- [GIVEN INFORMATION]:
--- --- ---
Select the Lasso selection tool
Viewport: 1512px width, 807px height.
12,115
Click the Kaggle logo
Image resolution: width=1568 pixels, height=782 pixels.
--- --- ---
- [YOUR GOAL]: Update the listing above by replacing "Click" with "Tap", changing nothing else.

- [PROBLEM SOLUTION]:
Select the Lasso selection tool
Viewport: 1512px width, 807px height.
12,115
Tap the Kaggle logo
Image resolution: width=1568 pixels, height=782 pixels.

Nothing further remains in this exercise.